Furthermore, the body should be able to address the regulatory capture risks with independent board composition, strict conflict-of-interest safeguards and transparent governance systems. Should have strong enforcement capacity, licensing and accreditation powers, tariff and pricing oversight, dispute resolution mechanisms, compliance enforcement with sanctions and strategic alignment with Universal Health Coverage, Government NDS 2 and other national reforms. Another perspective is that Zimbabwe’s transition toward the planned National Health Insurance (NHI) requires regulatory coherence across public and private financing systems because a fragmented regulatory approach will undermine efficiency and equity. In this context, a unified, health-focused regulatory authority would align private medical aid with the country’s UHC goals, facilitate risk pooling and cross-subsidisation, harmonise benefit structures and strengthen system-wide governance and accountability.
Conclusion: Reform is urgent, not optional
It is the author strong conviction that the concerns raised by AHFoZ regarding IPEC regulation are legitimate and evidence-based. However, maintaining the current Ministry-led regulatory framework without reform is equally untenable. Zimbabwe’s medical aid sector covering millions and financing a significant share of healthcare requires a regulatory model that is technically competent, institutionally independent, ethically grounded and aligned with national and global health priorities. To some extent, yes medical aid societies should not be regulated by IPEC but equally, the current status quo cannot be allowed to persist. The optimal path forward is the establishment of a robust, autonomous, health-focused regulatory authority capable of safeguarding both the sustainability of the sector and the health rights of Zimbabweans in line with section 79 of the Zimbabwe constitution.
About the author:
Enock Musungwini is an award-winning public health practitioner and policy specialist, health management consultant, and development practitioner with over a decade of experience in health policy, health systems strengthening and medical aid.

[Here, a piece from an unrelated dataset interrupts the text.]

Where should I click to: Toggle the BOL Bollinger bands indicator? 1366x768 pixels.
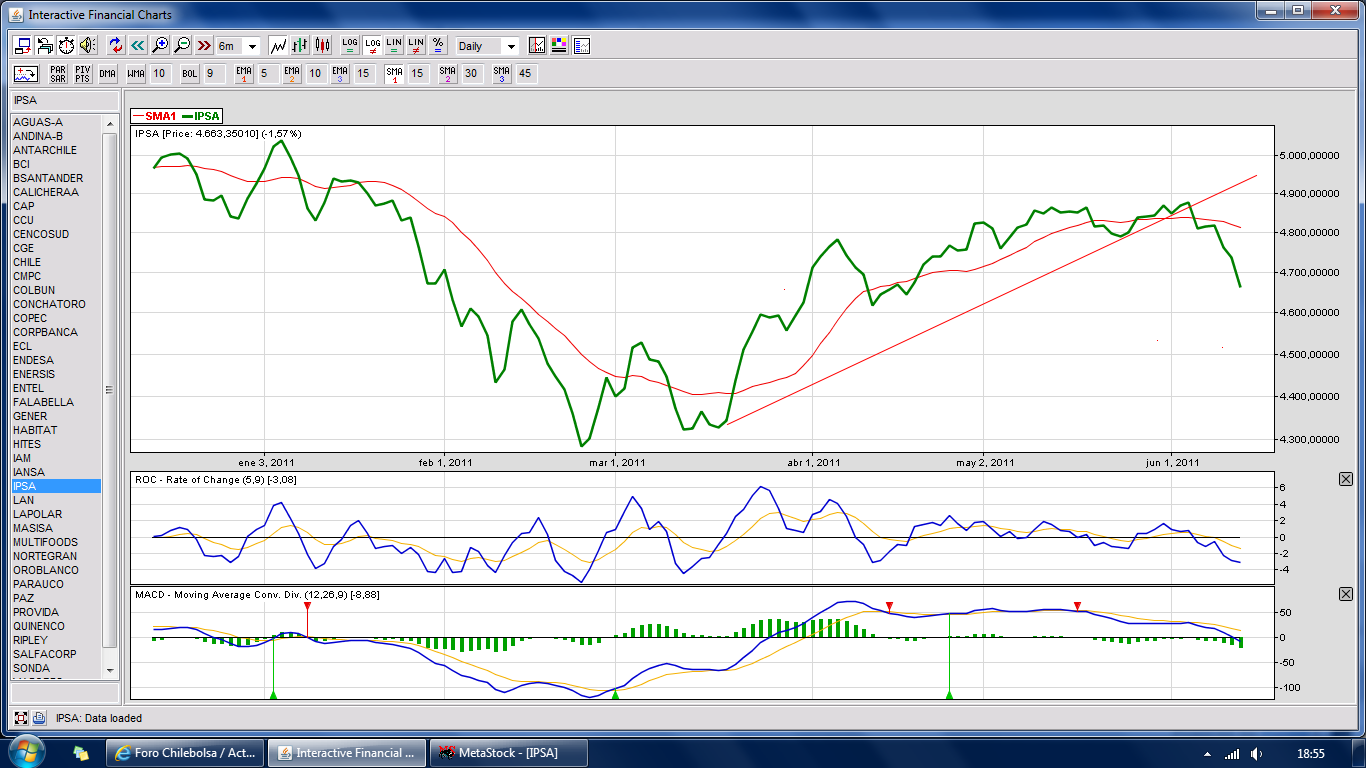point(189,74)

He is a PhD candidate in Public Health (Health Policy and Financing) with UNICAF University and holds an MSc in Public Health from the London School of Hygiene and Tropical Medicine (LSHTM), UK, where he received the Amanda Jacklyn Berger prize his MSc Thesis.

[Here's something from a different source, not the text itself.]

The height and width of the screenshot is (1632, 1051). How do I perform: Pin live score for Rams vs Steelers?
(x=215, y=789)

He also holds an Masters in Business Administration from Midlands State University, a BSc Honours in Psychology, and a Diploma in Nursing. Enock has received multiple awards, including the Africa Evidence Leadership Award (Evidence Use Category) and the Zimbabwe Achievers Global Award (Public Health Leadership and Advocacy). He is a member and also serves on several regional and international bodies Climate Sensitive Infectious Diseases Network, the American Society of Tropical Medicine and Hygiene, the Royal Society for Public Health and the UK Faculty of Public Health. He is also a Chevening Alumni.
Disclaimer: The views expressed in this article are those of the author and do not necessarily reflect those of any affiliated institutions.